◆ **Textauszug**:
Viernheim. Der Viernheimer Haushalt für kommendes Jahr ist nicht genehmigungsfähig – sofern ein Loch von zwei Millionen Euro nicht zu stopfen ist. Bürgermeister und Finanzdezernent Matthias Baaß (SPD) schlägt den Stadtverordneten deshalb die Erhöhung der Grundsteuer B von aktuell 620 auf 815 Punkte vor. Die Fraktionen haben jetzt Beratungsbedarf, intern sowie mit der Verwaltung. SPD-Fraktionschef Daniel Schäfer fasst die Situation im Gespräch mit dieser Redaktion wohl auch im Sinne aller Parlamentarier zusammen: „Das ist niederschmetternd.“
Zur Erinnerung: Der gerade zu Papier gebrachte Etat-Entwurf 2025 hatte bereits einen Fehlbetrag von 3,7 Millionen Euro ausgewiesen. Laut Baaß sei er jedoch genehmigungsfähig. Dann kamen die Einschläge: weniger Zuweisungen vom Land, höhere Kreis- und Schulumlage. Noch mal drei Millionen Miese. Damit war eine Genehmigung ausgeschlossen. Eine Million Euro hat die Verwaltung selbst gestemmt, etwa bei den Personalkosten. Bleiben zwei Millionen, die es zu kompensieren gilt. Deshalb der Vorschlag, die Grundsteuer B zu erhöhen.
Mit dem Hebesatz von bisher 620 Punkten zählte Viernheim bereits zu den Spitzenreitern unter den Kommunen im Kreis Bergstraße. Mit 815 Punkten setzt es sich weiter an die Spitze. Allerdings werden weitere Kommunen mit Steuererhöhungen nachziehen – sie trifft das gleiche Los.
SPD-Mann Schäfer beschreibt die Situation als niederschmetternd, obwohl Chefkämmerer Baaß bereits angedeutet hatte, dass der gerade vorgelegte Etat-Entwurf noch zerschossen werden könnte. Irgendwo müsse das Geld ja herkommen, so Schäfer. Und zwar nachhaltig, das heiße, auch in den kommenden Jahren. Die Kommune habe nur diese beiden Einnahmequellen: Grundsteuer und Gewerbesteuer.
Schäfer: Es darf keine Denkverbote geben
Seine Fraktion habe noch keine Entscheidung getroffen, die Beratungen würden fortgesetzt, so Schäfer. Denn eine derartig drastische Erhöhung der Grundsteuer B sei für sehr viele Leute ein Schlag. Wolle man den Fehlbetrag komplett durch Einsparungen ausgleichen, bedeute dies erhebliche Einschnitte, die die Bürger spürten.

◆ **Gestellte Aufgabe A**:
Gib die Einträge zwischen der Zeile mit „Find the location“ und der Zeile mit „the Static Text“, beide eingeschlossen, als CSV mit den Spalten „anweisung“ und „antwort“ aus, eine Zeile pro Eintrag. Setze jedes Feld in Anführungszeichen, ersetze Zeilenumbrüche durch Leerzeichen und lass die Bilder weg.
Der Artikel und die Einträge haben nichts miteinander zu tun.

◆ **Auszüge aus Datensätzen**:
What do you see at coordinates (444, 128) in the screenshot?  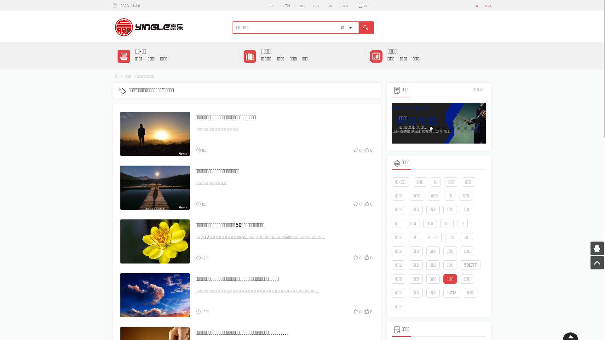 I see `'7'` at bounding box center [444, 128].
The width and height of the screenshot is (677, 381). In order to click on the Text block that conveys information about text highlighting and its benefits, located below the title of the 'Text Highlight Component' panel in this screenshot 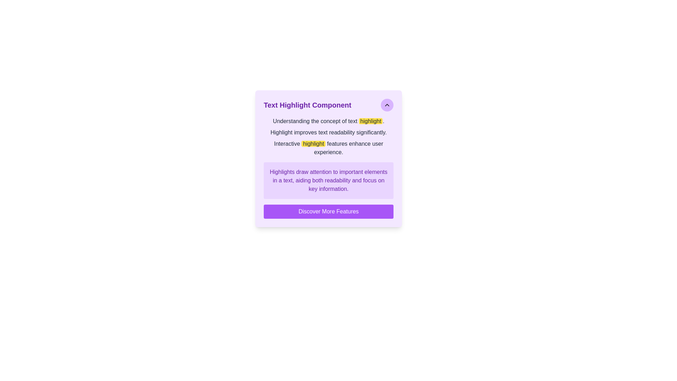, I will do `click(328, 137)`.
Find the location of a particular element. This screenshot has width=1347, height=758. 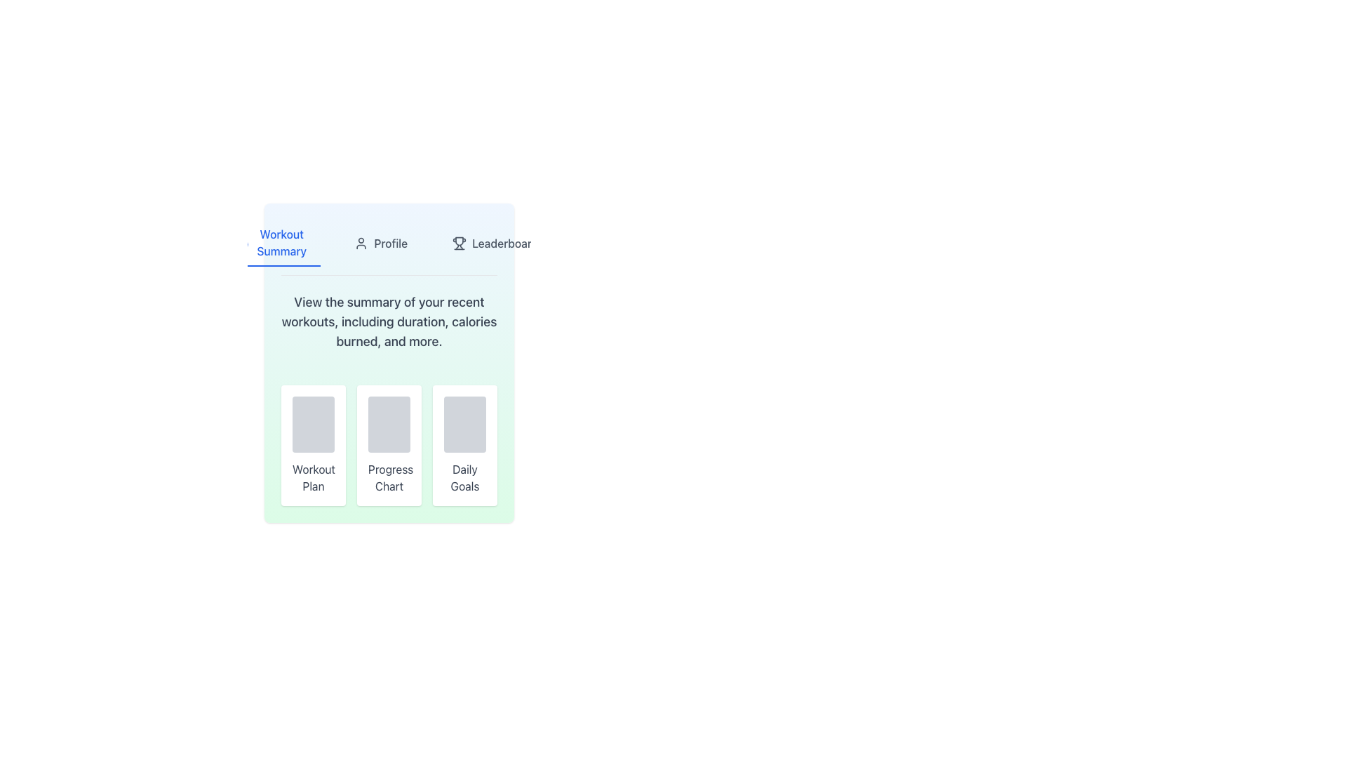

the Static Text Block that reads 'View the summary of your recent workouts, including duration, calories burned, and more.' It is center-aligned in medium-sized font, styled in light gray on a slightly greenish background, located below the navigation bar and above three card-like elements is located at coordinates (389, 322).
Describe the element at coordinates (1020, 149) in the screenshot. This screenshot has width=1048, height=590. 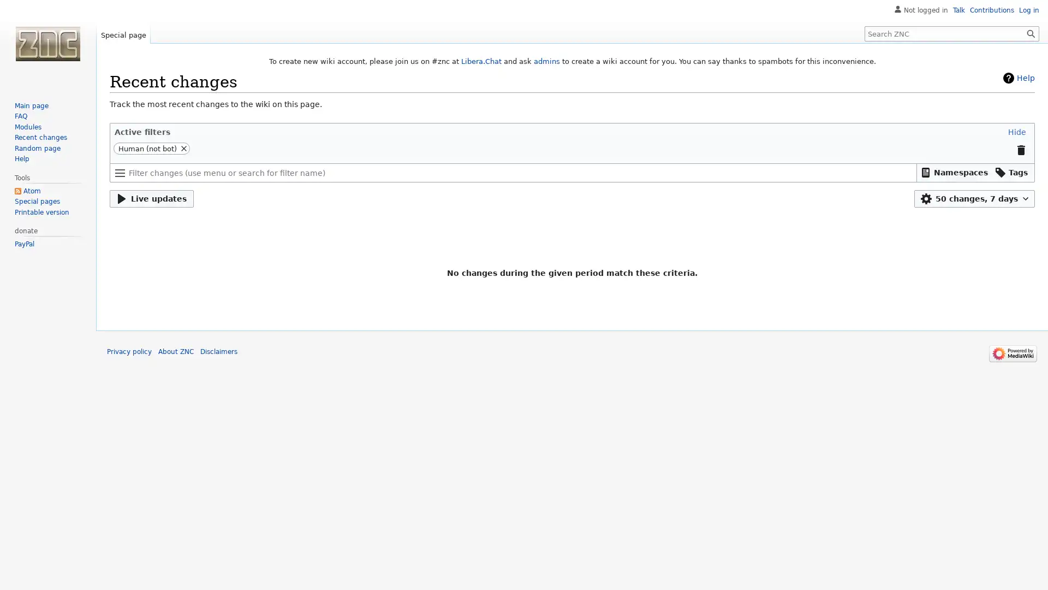
I see `Clear all filters` at that location.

◆ **Gestellte Aufgabe B**:
Schreib aus dem Artikel über den Viernheimer Haushalt die Stelle zwischen „Mit dem Hebesatz“ und „das gleiche Los.“ einschließlich wortgetreu ab.

◆ **Richtige Ausgabe A**:
anweisung,antwort
"Find the location of a particular element. This screenshot has width=1347, height=758.","the Static Text Block that reads 'View the summary of your recent workouts, including duration, calories burned, and more.' It is center-aligned in medium-sized font, styled in light gray on a slightly greenish background, located below the navigation bar and above three card-like elements is located at coordinates (389, 322)."

◆ **Richtige Ausgabe B**:
Mit dem Hebesatz von bisher 620 Punkten zählte Viernheim bereits zu den Spitzenreitern unter den Kommunen im Kreis Bergstraße. Mit 815 Punkten setzt es sich weiter an die Spitze. Allerdings werden weitere Kommunen mit Steuererhöhungen nachziehen – sie trifft das gleiche Los.